:: EXERCISE BRIEF ::
Render every line of the entries below as a Markdown table with the columns Row and Line. Number the rows in order and omit blank lines.
---------- DATA PROVIDED ----------
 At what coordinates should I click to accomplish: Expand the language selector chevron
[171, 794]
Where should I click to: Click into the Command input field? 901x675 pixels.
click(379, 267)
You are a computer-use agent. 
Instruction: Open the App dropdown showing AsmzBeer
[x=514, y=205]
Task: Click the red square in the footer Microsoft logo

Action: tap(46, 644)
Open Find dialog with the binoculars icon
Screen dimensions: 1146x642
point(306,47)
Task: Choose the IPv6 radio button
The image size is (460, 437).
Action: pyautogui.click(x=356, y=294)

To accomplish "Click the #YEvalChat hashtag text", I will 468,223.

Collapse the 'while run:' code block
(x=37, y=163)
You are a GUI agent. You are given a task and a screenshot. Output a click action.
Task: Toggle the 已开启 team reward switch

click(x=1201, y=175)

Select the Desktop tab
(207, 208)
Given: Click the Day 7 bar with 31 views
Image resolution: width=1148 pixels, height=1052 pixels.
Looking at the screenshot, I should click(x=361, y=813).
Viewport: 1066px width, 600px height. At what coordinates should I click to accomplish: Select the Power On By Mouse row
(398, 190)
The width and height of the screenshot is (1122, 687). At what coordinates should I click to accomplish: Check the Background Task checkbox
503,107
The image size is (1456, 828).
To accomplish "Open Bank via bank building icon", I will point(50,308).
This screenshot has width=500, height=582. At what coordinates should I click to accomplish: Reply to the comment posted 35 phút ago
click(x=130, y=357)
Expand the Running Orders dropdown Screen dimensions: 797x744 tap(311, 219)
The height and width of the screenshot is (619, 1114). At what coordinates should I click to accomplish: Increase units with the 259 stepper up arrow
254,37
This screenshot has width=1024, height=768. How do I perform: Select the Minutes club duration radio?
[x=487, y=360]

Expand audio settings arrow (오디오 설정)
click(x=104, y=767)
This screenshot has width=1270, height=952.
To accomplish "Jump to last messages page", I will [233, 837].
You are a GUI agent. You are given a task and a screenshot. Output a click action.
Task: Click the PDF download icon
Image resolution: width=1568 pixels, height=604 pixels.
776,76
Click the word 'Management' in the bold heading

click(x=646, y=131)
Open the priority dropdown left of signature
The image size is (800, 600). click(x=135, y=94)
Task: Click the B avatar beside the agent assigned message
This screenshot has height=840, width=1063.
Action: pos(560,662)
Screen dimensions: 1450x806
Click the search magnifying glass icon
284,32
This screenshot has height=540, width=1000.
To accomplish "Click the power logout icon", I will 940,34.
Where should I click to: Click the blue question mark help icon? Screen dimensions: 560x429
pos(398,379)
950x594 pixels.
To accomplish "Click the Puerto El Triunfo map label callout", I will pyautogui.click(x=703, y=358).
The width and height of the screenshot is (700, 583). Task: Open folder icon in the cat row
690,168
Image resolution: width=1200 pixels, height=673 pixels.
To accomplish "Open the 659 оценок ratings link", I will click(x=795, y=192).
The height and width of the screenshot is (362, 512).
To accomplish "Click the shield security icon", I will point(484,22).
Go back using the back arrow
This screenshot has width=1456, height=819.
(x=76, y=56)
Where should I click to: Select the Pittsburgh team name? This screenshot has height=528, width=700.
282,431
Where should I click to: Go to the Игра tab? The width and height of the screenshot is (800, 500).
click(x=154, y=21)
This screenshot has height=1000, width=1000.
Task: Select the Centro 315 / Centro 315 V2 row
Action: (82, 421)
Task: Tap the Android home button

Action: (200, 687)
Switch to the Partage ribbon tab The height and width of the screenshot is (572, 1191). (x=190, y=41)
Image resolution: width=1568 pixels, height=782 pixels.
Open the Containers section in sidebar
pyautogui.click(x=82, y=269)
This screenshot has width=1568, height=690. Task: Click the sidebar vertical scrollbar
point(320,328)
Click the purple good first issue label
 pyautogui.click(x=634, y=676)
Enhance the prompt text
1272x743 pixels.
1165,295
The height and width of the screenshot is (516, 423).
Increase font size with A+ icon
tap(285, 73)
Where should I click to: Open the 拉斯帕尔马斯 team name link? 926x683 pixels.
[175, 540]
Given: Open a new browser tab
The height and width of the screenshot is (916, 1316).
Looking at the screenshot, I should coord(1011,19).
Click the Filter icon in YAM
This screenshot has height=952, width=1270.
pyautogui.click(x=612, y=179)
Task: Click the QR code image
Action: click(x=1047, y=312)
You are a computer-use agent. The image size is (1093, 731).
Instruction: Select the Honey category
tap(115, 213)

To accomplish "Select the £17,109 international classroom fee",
----------
:: RESPONSE BELOW ::
| Row | Line |
|---|---|
| 1 |  At what coordinates should I click to accomplish: Expand the language selector chevron |
| 2 | [171, 794] |
| 3 | Where should I click to: Click into the Command input field? 901x675 pixels. |
| 4 | click(379, 267) |
| 5 | You are a computer-use agent.  |
| 6 | Instruction: Open the App dropdown showing AsmzBeer |
| 7 | [x=514, y=205] |
| 8 | Task: Click the red square in the footer Microsoft logo |
| 9 | Action: tap(46, 644) |
| 10 | Open Find dialog with the binoculars icon |
| 11 | Screen dimensions: 1146x642 |
| 12 | point(306,47) |
| 13 | Task: Choose the IPv6 radio button |
| 14 | The image size is (460, 437). |
| 15 | Action: pyautogui.click(x=356, y=294) |
| 16 | To accomplish "Click the #YEvalChat hashtag text", I will 468,223. |
| 17 | Collapse the 'while run:' code block |
| 18 | (x=37, y=163) |
| 19 | You are a GUI agent. You are given a task and a screenshot. Output a click action. |
| 20 | Task: Toggle the 已开启 team reward switch |
| 21 | click(x=1201, y=175) |
| 22 | Select the Desktop tab |
| 23 | (207, 208) |
| 24 | Given: Click the Day 7 bar with 31 views |
| 25 | Image resolution: width=1148 pixels, height=1052 pixels. |
| 26 | Looking at the screenshot, I should click(x=361, y=813). |
| 27 | Viewport: 1066px width, 600px height. At what coordinates should I click to accomplish: Select the Power On By Mouse row |
| 28 | (398, 190) |
| 29 | The width and height of the screenshot is (1122, 687). At what coordinates should I click to accomplish: Check the Background Task checkbox |
| 30 | 503,107 |
| 31 | The image size is (1456, 828). |
| 32 | To accomplish "Open Bank via bank building icon", I will point(50,308). |
| 33 | This screenshot has width=500, height=582. At what coordinates should I click to accomplish: Reply to the comment posted 35 phút ago |
| 34 | click(x=130, y=357) |
| 35 | Expand the Running Orders dropdown Screen dimensions: 797x744 tap(311, 219) |
| 36 | The height and width of the screenshot is (619, 1114). At what coordinates should I click to accomplish: Increase units with the 259 stepper up arrow |
| 37 | 254,37 |
| 38 | This screenshot has width=1024, height=768. How do I perform: Select the Minutes club duration radio? |
| 39 | [x=487, y=360] |
| 40 | Expand audio settings arrow (오디오 설정) |
| 41 | click(x=104, y=767) |
| 42 | This screenshot has width=1270, height=952. |
| 43 | To accomplish "Jump to last messages page", I will [233, 837]. |
| 44 | You are a GUI agent. You are given a task and a screenshot. Output a click action. |
| 45 | Task: Click the PDF download icon |
| 46 | Image resolution: width=1568 pixels, height=604 pixels. |
| 47 | 776,76 |
| 48 | Click the word 'Management' in the bold heading |
| 49 | click(x=646, y=131) |
| 50 | Open the priority dropdown left of signature |
| 51 | The image size is (800, 600). click(x=135, y=94) |
| 52 | Task: Click the B avatar beside the agent assigned message |
| 53 | This screenshot has height=840, width=1063. |
| 54 | Action: pos(560,662) |
| 55 | Screen dimensions: 1450x806 |
| 56 | Click the search magnifying glass icon |
| 57 | 284,32 |
| 58 | This screenshot has height=540, width=1000. |
| 59 | To accomplish "Click the power logout icon", I will 940,34. |
| 60 | Where should I click to: Click the blue question mark help icon? Screen dimensions: 560x429 |
| 61 | pos(398,379) |
| 62 | 950x594 pixels. |
| 63 | To accomplish "Click the Puerto El Triunfo map label callout", I will pyautogui.click(x=703, y=358). |
| 64 | The width and height of the screenshot is (700, 583). Task: Open folder icon in the cat row |
| 65 | 690,168 |
| 66 | Image resolution: width=1200 pixels, height=673 pixels. |
| 67 | To accomplish "Open the 659 оценок ratings link", I will click(x=795, y=192). |
| 68 | The height and width of the screenshot is (362, 512). |
| 69 | To accomplish "Click the shield security icon", I will point(484,22). |
| 70 | Go back using the back arrow |
| 71 | This screenshot has width=1456, height=819. |
| 72 | (x=76, y=56) |
| 73 | Where should I click to: Select the Pittsburgh team name? This screenshot has height=528, width=700. |
| 74 | 282,431 |
| 75 | Where should I click to: Go to the Игра tab? The width and height of the screenshot is (800, 500). |
| 76 | click(x=154, y=21) |
| 77 | This screenshot has height=1000, width=1000. |
| 78 | Task: Select the Centro 315 / Centro 315 V2 row |
| 79 | Action: (82, 421) |
| 80 | Task: Tap the Android home button |
| 81 | Action: (200, 687) |
| 82 | Switch to the Partage ribbon tab The height and width of the screenshot is (572, 1191). (x=190, y=41) |
| 83 | Image resolution: width=1568 pixels, height=782 pixels. |
| 84 | Open the Containers section in sidebar |
| 85 | pyautogui.click(x=82, y=269) |
| 86 | This screenshot has width=1568, height=690. Task: Click the sidebar vertical scrollbar |
| 87 | point(320,328) |
| 88 | Click the purple good first issue label |
| 89 |  pyautogui.click(x=634, y=676) |
| 90 | Enhance the prompt text |
| 91 | 1272x743 pixels. |
| 92 | 1165,295 |
| 93 | The height and width of the screenshot is (516, 423). |
| 94 | Increase font size with A+ icon |
| 95 | tap(285, 73) |
| 96 | Where should I click to: Open the 拉斯帕尔马斯 team name link? 926x683 pixels. |
| 97 | [175, 540] |
| 98 | Given: Open a new browser tab |
| 99 | The height and width of the screenshot is (916, 1316). |
| 100 | Looking at the screenshot, I should coord(1011,19). |
| 101 | Click the Filter icon in YAM |
| 102 | This screenshot has height=952, width=1270. |
| 103 | pyautogui.click(x=612, y=179) |
| 104 | Task: Click the QR code image |
| 105 | Action: click(x=1047, y=312) |
| 106 | You are a computer-use agent. The image size is (1093, 731). |
| 107 | Instruction: Select the Honey category |
| 108 | tap(115, 213) |
| 109 | To accomplish "Select the £17,109 international classroom fee", |